高程一攤手:“什麼意思?你是在懷疑我,還是指控我?”
“我是詢問。”
“詢問?我沒有義務爲自己辯護,除非你指控我——不過今天我心情好,就當做好事了。唔,你說原始資料,是放在高林路證物房的那些?”
“沒錯,就是那些。”
“所有資料都沒了?”
“不是,只丟了一份指紋鑑定報告——錢包上那個小女孩留下的指紋報告。”
“那又怎麼樣?丟了就是我乾的?有證據嗎?哎,對了,聽說你們公安局剛丟了十萬塊錢。

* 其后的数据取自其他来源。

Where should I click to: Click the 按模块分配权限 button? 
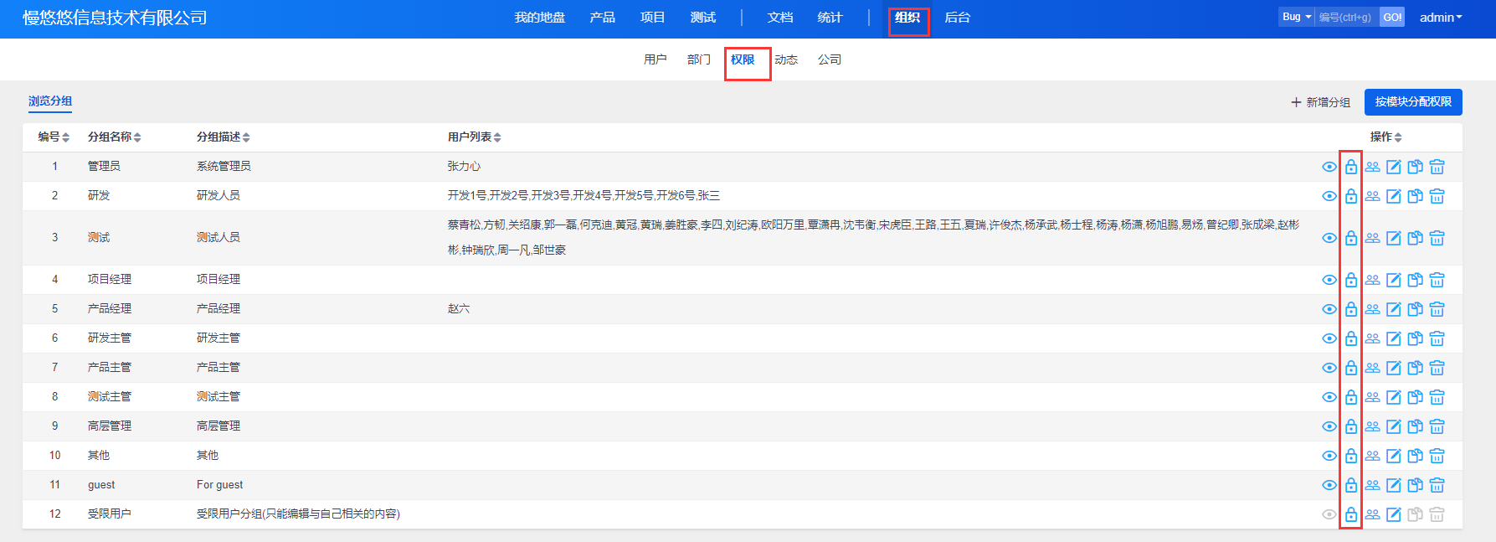click(1412, 101)
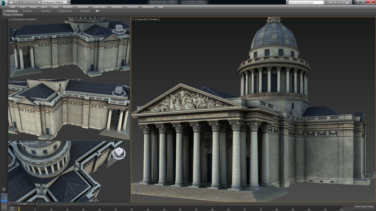376x211 pixels.
Task: Switch ribbon to the Object Paint tab
Action: tap(65, 11)
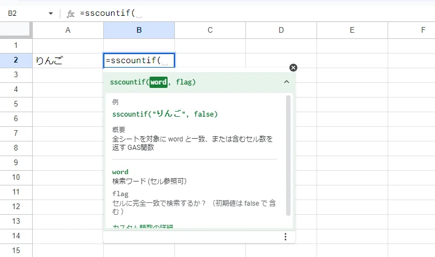Click the select-all corner box

coord(15,29)
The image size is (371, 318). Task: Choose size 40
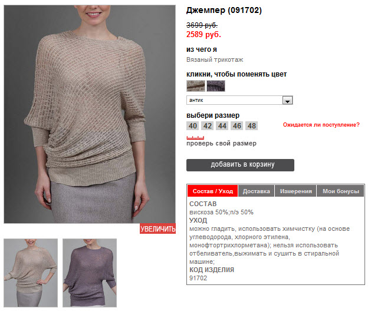click(x=193, y=126)
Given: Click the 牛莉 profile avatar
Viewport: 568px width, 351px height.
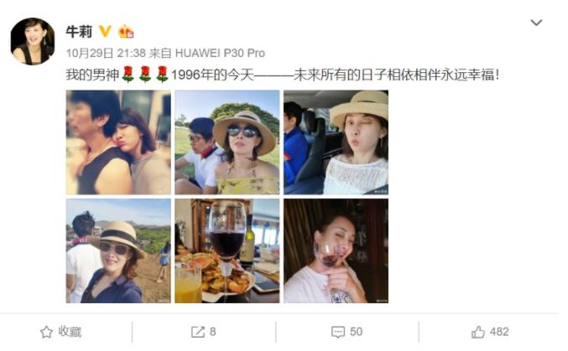Looking at the screenshot, I should (x=33, y=41).
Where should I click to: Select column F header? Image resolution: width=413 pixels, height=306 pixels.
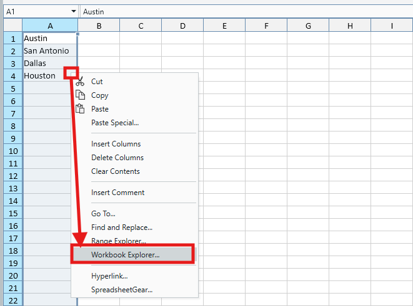click(266, 26)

”
高程一邊笑,一邊搖頭:“你們這些公檢法,真是看誰都是賊啊!王檢,你可真不夠意思,就這樣了還說不是指控我?高林路的證物房放的都是陳年舊案,保管員一年都不整理一次的,你憑什麼說是我拿走的?”
王之夏冷冷地說:“去年2月21號,情人節過了一個禮拜之後,你去過那裡,登記的是爲了查另一個案子的檔案。但保管員還記得,你沒有等保管員給你拿資料,而是自己進了資料室——沒人知道你在裡面幹了什麼。”

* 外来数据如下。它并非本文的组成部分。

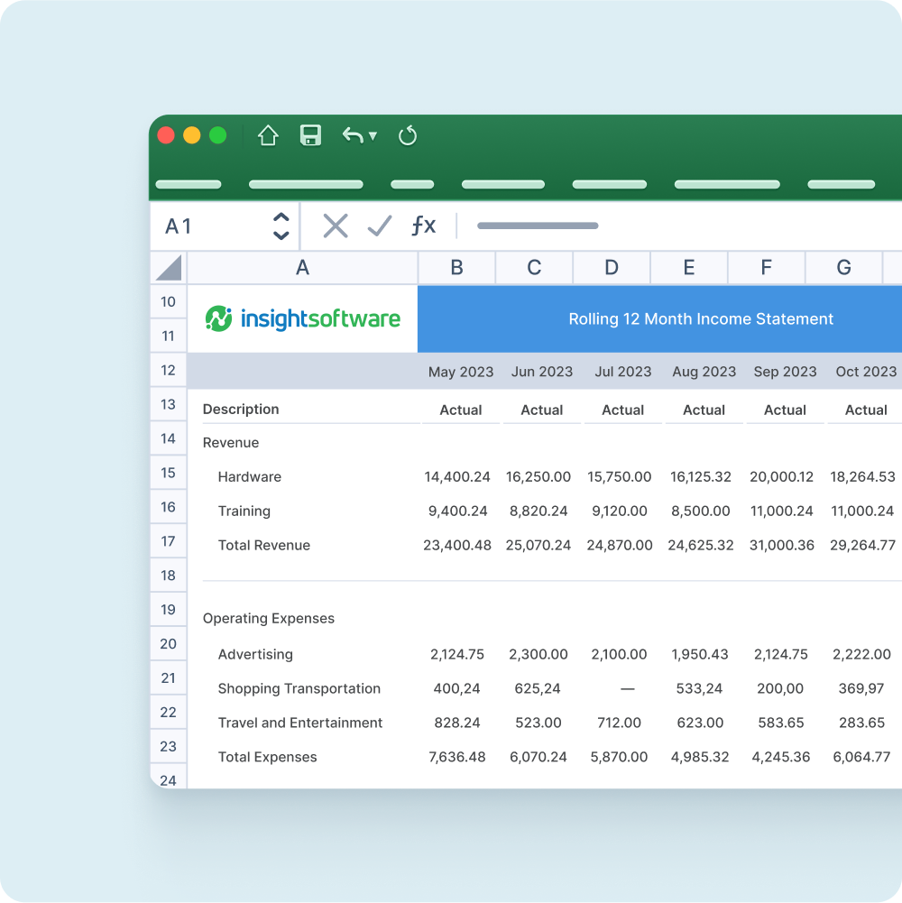Select row header 15
The image size is (902, 903).
point(168,472)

“那是因爲那個保管員動作太慢了!”高程沒好氣地說,“你到底想說什麼?我去偷一個已經結案,犯人都坐完牢出來的案件資料幹什麼?”
“因爲你知道那個小女孩是誰。”王之夏平靜地說。
高程的臉沒什麼變化,他看着王之夏,過了幾秒鐘才慢吞吞地說:“那又怎麼樣?”
“她是誰?”
高程哈哈大笑着站起來:“你就等着這句話呢,對吧?我哪知道那孩子是誰啊!人家是證人,不是嫌疑人,這都十五年了,就一份都沒錄入指紋庫的記錄,你還以爲我是名偵探柯南呢?我說,你該不會以爲那孩子就是蘇溪吧?哈哈,如果是的話,那我可要好好跟她說句對不起了,那時候她跑掉了,害得衛東和坐了五年牢,我可沒少罵她呢。”

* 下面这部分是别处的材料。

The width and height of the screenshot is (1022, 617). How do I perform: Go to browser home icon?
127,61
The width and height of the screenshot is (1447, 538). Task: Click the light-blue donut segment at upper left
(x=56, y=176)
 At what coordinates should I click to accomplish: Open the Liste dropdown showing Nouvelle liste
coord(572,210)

他的表情一如既往的浮誇,王之夏也沒辦法分辨他話裡的真僞。
十五年前,那孩子十二歲左右,現在二十七歲,蘇溪二十六歲,年紀上很接近。
王之夏從牛皮紙袋裡拿出一張照片。
“是這個小女孩嗎?”
照片上的女孩子扎着馬尾辮,笑起來鼻子微微皺起來,兩隻黑葡萄似的眼睛又大又黑。
照片是張雨希提供的,那是她們初一下半學期春遊的時候照的。
高程漫不經心地瞥了一眼:“可能吧……我可沒王檢你的腦子好,十五年前見過一面的一個小孩兒現在還記得……哎喲,王檢,你總不會專門來找我八卦的吧?你看你問的這些問題,電話裡都能說得清。我看你啊,醉翁之意不在酒,是想看看衛東和是不是和我聯繫了對嗎?衛東和和那個蘇溪的懸賞金都不少,怎麼?最近檢察院拖欠你工資了?你該不是動了這個心思吧?”
高程轉身,做出送客的姿勢。
“說真的,就算懷疑我的人品,也不要懷疑我的智商。我和衛東和真的聯繫也不會讓你發現的——這麼說,你死心了吧?”